Kutipan Pilihan →
══════════

Anehnya, orang-orang yang mula-mula insaf bahwa Firman Allah seharusnya
diterjemahkan ke dalam bahasa Melayu bukannya para pendeta dan penginjil,
melainkan para pelaut dan pedagang. Pada permulaan abad yang ke-17, seorang
pelaut Belanda bernama Houtman ditangkap dan dipenjarakan oleh suku Aceh yang
pada waktu itu terkenal cukup garang. Selama ditahan di Sumatera Utara, orang
Belanda itu sempat belajar bahasa Melayu. Setelah dibebaskan, mulai pada tahun
1605 ia menerbitkan beberapa tulisan Kristen yangg sudah diterjemahkannya ke
dalam bahasa Melayu.

Sementara itu, seorang pedagang bernama Albert Cornelisz Ruyl berlayar dari
Belanda ke Indonesia pada tahun 1600. Ia menyadari bahwa Alkitab perlu dibaca
oleh putra-putri Nusantara. Bahkan ia membujuk rekan-rekan sekerjanya sampai
mereka rela membayar semua ongkos penerbitan untuk proyek terjemahannya itu.
Pada tahun 1612 Ruyl sudah selesai mengalihbahasakan seluruh Kitab Injil Matius
ke dalam bahasa Melayu. Tetapi baru tujuh belas tahun kemudian, hasil karyanya
itu dicetak.

Dalam bahasa Melayu terjemahan Ruyl, Doa Bapa Kami (Matius 6:9-13)
berbunyi sebagai berikut:


"Bappa kita, jang adda de surga:
Namma mou jadi bersakti.
Radjat-mu mendatang
kandhatimu menjadi
de bumi seperti de surga
Roti kita derri sa hari-hari membrikan kita sa hari inila.
Makka ber-ampunla pada-kita doosa kita,
seperti kita ber-ampun
akan siapa ber-sala kepada kita.
D’jang-an hentar kita kepada tjobahan,
tetapi lepasken kita dari jang d’jakat."


Hanya sebagian saja dari Alkitab yang sempat diterjemahkan oleh A. C. Ruyl,
pedagang Belanda tadi. Lagi pula, bahasa Melayu yang dipakainya itu sangat
jelek. Misalnya, ia belum mengerti perbedaan antara "kita" dengan "kami."

Kemudian, pada pertengahan abad yang ke-17, ada seorang pendeta Belanda bernama
Daniel Brouwerius yang mulai insaf bahwa Alkitab mmasih merupakan sebuah kitab
yang bungkam untuk kebanyakan putra-putri Nusantara. Ia pindah ke kepulauan
Indonesia dan berhasil menerjemahkan seluruh Kitab Perjanjian Baru ke dalam
bahasa Melayu.

Dalam terjemahan Daniel Bruwerius, yang mula-mula diterbitkan pada tahun 1668,
Doa Bapa Kami berbunyi sebagai berikut:


"Bappa cami, jang adda de Surga,
Namma-mou jaddi bersacti.
Radjat-mou datang.
Candati-mou jaddi
bagitou de boumi bagaimana de surga.

══════════

Data Tersimpan →
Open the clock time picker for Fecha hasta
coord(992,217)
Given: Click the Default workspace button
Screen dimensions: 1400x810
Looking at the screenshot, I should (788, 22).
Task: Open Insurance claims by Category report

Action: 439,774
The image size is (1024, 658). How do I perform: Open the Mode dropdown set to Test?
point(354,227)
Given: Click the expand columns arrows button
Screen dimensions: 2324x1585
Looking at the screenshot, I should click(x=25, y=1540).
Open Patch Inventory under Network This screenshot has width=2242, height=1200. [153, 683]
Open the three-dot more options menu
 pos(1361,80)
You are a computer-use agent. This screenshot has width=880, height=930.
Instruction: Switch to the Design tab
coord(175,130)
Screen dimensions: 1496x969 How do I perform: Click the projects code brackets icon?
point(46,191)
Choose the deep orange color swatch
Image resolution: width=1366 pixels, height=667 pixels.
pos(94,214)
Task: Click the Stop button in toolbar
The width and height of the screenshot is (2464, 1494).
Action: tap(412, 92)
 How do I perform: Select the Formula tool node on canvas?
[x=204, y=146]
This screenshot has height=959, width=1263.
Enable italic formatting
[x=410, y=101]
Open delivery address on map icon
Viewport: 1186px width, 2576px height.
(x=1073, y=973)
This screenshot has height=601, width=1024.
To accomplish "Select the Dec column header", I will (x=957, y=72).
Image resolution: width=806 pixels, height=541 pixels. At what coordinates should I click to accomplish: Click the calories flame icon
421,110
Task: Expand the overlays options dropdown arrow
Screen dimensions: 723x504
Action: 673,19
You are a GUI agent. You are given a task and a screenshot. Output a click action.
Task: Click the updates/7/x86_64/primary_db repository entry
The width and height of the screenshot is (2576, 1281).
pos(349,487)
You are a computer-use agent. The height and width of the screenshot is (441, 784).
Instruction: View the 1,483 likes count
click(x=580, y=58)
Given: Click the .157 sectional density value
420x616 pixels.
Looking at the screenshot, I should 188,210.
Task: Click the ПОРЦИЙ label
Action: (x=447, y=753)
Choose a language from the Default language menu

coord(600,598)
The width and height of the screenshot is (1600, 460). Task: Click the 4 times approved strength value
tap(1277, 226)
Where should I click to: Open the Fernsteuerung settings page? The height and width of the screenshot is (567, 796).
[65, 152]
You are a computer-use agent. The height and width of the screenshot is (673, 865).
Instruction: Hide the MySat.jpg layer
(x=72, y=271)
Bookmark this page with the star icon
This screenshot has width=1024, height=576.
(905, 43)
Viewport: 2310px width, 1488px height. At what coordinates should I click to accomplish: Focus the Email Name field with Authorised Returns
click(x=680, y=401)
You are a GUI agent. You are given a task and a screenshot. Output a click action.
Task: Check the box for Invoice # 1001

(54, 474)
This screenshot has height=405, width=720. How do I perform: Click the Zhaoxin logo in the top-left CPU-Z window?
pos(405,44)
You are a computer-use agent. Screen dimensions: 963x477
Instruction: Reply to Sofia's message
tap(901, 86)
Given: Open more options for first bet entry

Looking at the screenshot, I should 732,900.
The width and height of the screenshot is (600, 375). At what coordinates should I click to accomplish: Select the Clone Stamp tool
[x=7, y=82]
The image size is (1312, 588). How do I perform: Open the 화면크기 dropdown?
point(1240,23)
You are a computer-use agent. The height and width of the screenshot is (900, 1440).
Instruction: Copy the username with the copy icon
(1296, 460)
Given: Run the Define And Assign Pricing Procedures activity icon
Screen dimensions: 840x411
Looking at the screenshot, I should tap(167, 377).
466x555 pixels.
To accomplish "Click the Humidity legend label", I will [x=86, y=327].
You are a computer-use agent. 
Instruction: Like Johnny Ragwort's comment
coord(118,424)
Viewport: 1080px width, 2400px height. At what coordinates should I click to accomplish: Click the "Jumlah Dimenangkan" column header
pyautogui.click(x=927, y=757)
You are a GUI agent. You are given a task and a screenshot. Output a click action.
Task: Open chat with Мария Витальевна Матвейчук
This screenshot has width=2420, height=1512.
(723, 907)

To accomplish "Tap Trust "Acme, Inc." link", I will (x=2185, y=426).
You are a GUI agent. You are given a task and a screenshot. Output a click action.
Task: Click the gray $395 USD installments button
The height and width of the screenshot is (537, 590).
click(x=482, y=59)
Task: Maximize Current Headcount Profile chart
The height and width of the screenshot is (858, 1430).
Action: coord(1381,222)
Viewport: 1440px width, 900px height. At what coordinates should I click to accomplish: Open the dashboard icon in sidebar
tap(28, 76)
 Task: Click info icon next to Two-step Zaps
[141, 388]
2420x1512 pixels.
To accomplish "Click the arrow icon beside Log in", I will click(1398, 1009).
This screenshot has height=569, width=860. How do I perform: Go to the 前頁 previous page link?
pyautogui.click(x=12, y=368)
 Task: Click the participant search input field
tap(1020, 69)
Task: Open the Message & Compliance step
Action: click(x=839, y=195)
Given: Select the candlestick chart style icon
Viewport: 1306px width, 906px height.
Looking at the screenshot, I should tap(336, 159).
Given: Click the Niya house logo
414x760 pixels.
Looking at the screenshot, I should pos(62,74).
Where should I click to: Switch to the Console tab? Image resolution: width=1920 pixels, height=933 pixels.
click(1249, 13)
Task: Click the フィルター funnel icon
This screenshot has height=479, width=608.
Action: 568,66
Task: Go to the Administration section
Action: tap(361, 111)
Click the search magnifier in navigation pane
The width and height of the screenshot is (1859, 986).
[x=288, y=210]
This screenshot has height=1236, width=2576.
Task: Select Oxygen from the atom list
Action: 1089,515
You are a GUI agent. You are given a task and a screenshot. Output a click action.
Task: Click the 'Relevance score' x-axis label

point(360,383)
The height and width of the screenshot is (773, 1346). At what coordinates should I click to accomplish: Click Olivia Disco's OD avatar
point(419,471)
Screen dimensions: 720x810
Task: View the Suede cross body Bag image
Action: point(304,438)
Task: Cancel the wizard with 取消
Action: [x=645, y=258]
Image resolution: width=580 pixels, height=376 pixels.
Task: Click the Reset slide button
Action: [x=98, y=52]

══════════

Soal yang Diberikan 1 → Ketik ulang bagian kutipan pilihan tentang terjemahan Alkitab ke bahasa Melayu dari "Kemudian, pada pertengahan" sampai "Namma-mou jaddi bersacti." tanpa mengubah apa pun.
Soal yang Diberikan 2 → Menurut kutipan pilihan tentang terjemahan Alkitab ke bahasa Melayu, bagaimana pelaut Belanda bernama Houtman bisa belajar bahasa Melayu? Jelaskan dalam satu sampai tiga kalimat.

Jawaban Terurai 1 →
Kemudian, pada pertengahan abad yang ke-17, ada seorang pendeta Belanda bernama
Daniel Brouwerius yang mulai insaf bahwa Alkitab mmasih merupakan sebuah kitab
yang bungkam untuk kebanyakan putra-putri Nusantara. Ia pindah ke kepulauan
Indonesia dan berhasil menerjemahkan seluruh Kitab Perjanjian Baru ke dalam
bahasa Melayu.

Dalam terjemahan Daniel Bruwerius, yang mula-mula diterbitkan pada tahun 1668,
Doa Bapa Kami berbunyi sebagai berikut:


"Bappa cami, jang adda de Surga,
Namma-mou jaddi bersacti.

Jawaban Terurai 2 → Pada permulaan abad ke-17, Houtman ditangkap dan dipenjarakan oleh suku Aceh. Selama ditahan di Sumatera Utara, ia sempat belajar bahasa Melayu.